Gut geölte Gesellschaft

Wenn Armut und Luxus sich die Hände reichen: In Großstädten machen Obdachlose als wandelnde Litfaßsäulen Werbung für das angeblich teuerste Olivenöl der Welt

Gestern standen neun Obdachlose in der Kälte Deutschlands. Sie trugen ein Pappschild um den Hals: „Sie kennen das beste Olivenöl der Welt noch nicht. Aber ich!“ Sie standen in München und Stuttgart, in Rostock am Brunnen der Lebensfreude und in Berlin vor der Galerie Lafayette in der Friedrichstraße. Es handelte sich nicht um eine Kunstaktion, auch nicht um Kapitalismuskritik. Im Gegenteil entsprang die Idee für die nach Eigenaussage „wohl beste Werbeaktion des Jahres“ dem Hirnzellenhaufen des oberbayerischen PR-Agenten Tobias-Georg Kurzmaier, nach eigener Aussage CSU-Karteileiche. Als ehemaliger Pressesprecher der Jungen Union Haag hatte er sich noch für ein Verbot von Technomusik in ganz Bayern eingesetzt, mittlerweile verwendet er seine kreativen Energien auf das Verticken von sizilianischem Olivenöl, dessen Produktname hier ganz bestimmt nicht erwähnt werden wird. Angeblich träufeln es sich die Scheichs von Dubai auf ihr Carpaccio, angeblich handelt es sich um das teuerste Olivenöl der Welt – in Wirklichkeit handelt es sich um ein völlig unbekanntes Produkt, das sich mit 23 Euro pro Liter im gehobenen Yuppie-Normbereich bewegt und das nun mit aller menschlichen Gewalt in den Markt gedrückt werden soll, mithilfe der Medien.

Kurzmaier ist dementsprechend auskunftsfreudig am Handy, aber erst einmal muss er sein Mittagessen bestellen: Tomatensuppe, Goldbarsch, Rumpsteak und ein zünftiges Radler.

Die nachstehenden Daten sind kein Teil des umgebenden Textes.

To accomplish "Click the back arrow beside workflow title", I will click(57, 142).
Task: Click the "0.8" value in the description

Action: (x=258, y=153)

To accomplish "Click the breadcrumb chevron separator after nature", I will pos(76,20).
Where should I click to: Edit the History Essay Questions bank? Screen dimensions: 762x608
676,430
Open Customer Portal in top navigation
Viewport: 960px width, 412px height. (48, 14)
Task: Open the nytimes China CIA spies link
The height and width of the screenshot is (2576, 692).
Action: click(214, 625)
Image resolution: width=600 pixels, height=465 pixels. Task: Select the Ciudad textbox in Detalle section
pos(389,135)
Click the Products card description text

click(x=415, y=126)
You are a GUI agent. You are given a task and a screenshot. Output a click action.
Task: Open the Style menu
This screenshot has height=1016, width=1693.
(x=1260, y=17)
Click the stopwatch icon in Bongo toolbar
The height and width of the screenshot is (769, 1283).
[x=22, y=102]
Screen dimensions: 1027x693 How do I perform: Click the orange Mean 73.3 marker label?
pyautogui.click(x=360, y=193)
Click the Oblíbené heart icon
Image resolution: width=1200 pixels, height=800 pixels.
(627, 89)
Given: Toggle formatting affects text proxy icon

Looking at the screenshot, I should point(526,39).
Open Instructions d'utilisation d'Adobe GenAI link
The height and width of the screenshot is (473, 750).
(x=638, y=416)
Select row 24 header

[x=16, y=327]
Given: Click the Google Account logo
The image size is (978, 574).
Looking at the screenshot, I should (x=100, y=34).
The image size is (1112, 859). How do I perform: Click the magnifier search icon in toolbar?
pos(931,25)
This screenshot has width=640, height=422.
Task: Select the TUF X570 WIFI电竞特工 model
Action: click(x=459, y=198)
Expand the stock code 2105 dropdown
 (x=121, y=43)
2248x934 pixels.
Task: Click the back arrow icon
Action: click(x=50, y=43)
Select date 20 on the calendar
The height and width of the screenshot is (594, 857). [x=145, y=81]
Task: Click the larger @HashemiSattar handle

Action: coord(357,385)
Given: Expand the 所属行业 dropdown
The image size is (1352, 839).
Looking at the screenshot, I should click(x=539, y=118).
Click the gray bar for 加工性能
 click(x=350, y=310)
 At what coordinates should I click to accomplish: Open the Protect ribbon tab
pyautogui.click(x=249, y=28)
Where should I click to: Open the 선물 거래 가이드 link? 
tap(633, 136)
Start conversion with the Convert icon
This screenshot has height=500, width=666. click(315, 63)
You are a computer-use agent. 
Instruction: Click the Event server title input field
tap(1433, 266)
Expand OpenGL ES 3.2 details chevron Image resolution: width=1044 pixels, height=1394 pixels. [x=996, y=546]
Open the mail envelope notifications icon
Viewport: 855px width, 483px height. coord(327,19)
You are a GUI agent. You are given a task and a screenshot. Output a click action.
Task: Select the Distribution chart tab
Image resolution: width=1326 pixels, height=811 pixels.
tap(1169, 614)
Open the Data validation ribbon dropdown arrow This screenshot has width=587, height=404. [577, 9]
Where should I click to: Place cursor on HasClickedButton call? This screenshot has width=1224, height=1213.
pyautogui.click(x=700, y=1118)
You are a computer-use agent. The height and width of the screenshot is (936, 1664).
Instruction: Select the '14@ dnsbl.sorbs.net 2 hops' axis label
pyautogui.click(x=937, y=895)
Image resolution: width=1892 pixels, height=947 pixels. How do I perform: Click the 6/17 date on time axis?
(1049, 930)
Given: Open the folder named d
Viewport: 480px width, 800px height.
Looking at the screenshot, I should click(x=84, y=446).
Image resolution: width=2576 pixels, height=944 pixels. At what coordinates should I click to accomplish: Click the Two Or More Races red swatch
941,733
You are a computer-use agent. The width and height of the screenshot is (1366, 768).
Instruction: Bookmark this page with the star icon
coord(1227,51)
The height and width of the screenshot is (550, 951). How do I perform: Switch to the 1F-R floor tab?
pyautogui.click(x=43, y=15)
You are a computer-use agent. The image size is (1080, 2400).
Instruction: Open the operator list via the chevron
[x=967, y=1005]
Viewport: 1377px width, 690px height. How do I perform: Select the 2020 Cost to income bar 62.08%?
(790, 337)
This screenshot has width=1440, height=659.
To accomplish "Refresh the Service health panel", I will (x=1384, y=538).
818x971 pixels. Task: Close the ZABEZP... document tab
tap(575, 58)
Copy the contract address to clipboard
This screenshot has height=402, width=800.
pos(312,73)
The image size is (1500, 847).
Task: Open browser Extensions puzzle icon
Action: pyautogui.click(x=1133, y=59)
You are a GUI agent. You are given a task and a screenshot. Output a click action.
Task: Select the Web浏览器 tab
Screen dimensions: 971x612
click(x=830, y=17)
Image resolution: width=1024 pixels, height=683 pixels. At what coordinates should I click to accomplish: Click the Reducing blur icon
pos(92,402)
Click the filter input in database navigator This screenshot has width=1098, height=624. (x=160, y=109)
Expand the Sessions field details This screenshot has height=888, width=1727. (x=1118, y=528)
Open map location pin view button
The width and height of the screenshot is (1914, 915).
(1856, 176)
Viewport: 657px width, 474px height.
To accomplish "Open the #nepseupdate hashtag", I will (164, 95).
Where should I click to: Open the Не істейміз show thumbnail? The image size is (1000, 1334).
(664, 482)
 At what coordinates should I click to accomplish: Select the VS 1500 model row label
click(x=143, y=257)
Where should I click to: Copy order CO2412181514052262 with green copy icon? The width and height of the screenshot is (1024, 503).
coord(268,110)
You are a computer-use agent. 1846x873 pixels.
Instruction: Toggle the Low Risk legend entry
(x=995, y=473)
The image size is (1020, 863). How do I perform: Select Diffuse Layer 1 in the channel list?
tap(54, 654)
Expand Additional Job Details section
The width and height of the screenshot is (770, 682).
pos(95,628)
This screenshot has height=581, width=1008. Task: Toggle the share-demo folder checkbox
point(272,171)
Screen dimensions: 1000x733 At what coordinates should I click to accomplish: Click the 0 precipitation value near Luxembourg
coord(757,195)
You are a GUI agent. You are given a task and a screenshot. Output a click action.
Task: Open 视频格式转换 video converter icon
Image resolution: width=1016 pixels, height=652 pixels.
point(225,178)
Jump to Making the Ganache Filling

Er sitzt in München und feiert seine „logistische Meisterleistung“. Die Idee sei vom Hersteller selbst, „Benetton, sie wissen schon, Italien, Antithese und so, Provokation“. Die Obdachlosen sind ihm angeblich von Arbeitsämtern und Wohlfahrtsverbänden vermittelt worden und erhielten einen „großzügigen Stundenlohn“. Das mit den Wohlfahrtsverbänden hält sogar der diesen gegenüber eher kritisch eingestellte Motz-Redakteur Christian Linde für äußerst unwahrscheinlich – zumindest in Berlin sei von einer solchen Vermittlungstätigkeit bislang nichts bekannt. Und „Mischi“ (50), Obdachloser und Werbeträger aus Berlin, hat auch nichts mit 1-Euro-Jobs zu tun: Er erklärt auf Anfrage, dass ein Kumpel ihn in die Friedrichstraße geschickt habe. Dann würde jemand kommen und ihm eine Flasche Olivenöl schenken. Es zu trinken sei gesund – Geld habe er keines bekommen. Mischi blickt zu Boden, seit wann er „auf Platte ist“ weiß er nicht mehr und auch nicht, was diese Leute von ihm wollen, die Presse und diese merkwürdigen Typen mit Sonnenbrille, die unweit herumlungern.

Zwischen seinen Beinen steht eine Lidl-Tüte mit seinen Habseligkeiten. Die Lidl-Stiftung zahlt ihm dafür keinen Pfennig, obwohl er doch Werbung für den Discounter macht. Er ist eine bewegliche Litfaßsäule, setzt einen Link im öffentlichen Raum, und das permanent – für seine Tätigkeit müssen nicht mal Sozialabgaben geleistet werden. Es hat eben jeder seinen Platz in dieser gut geölten Gesellschaft.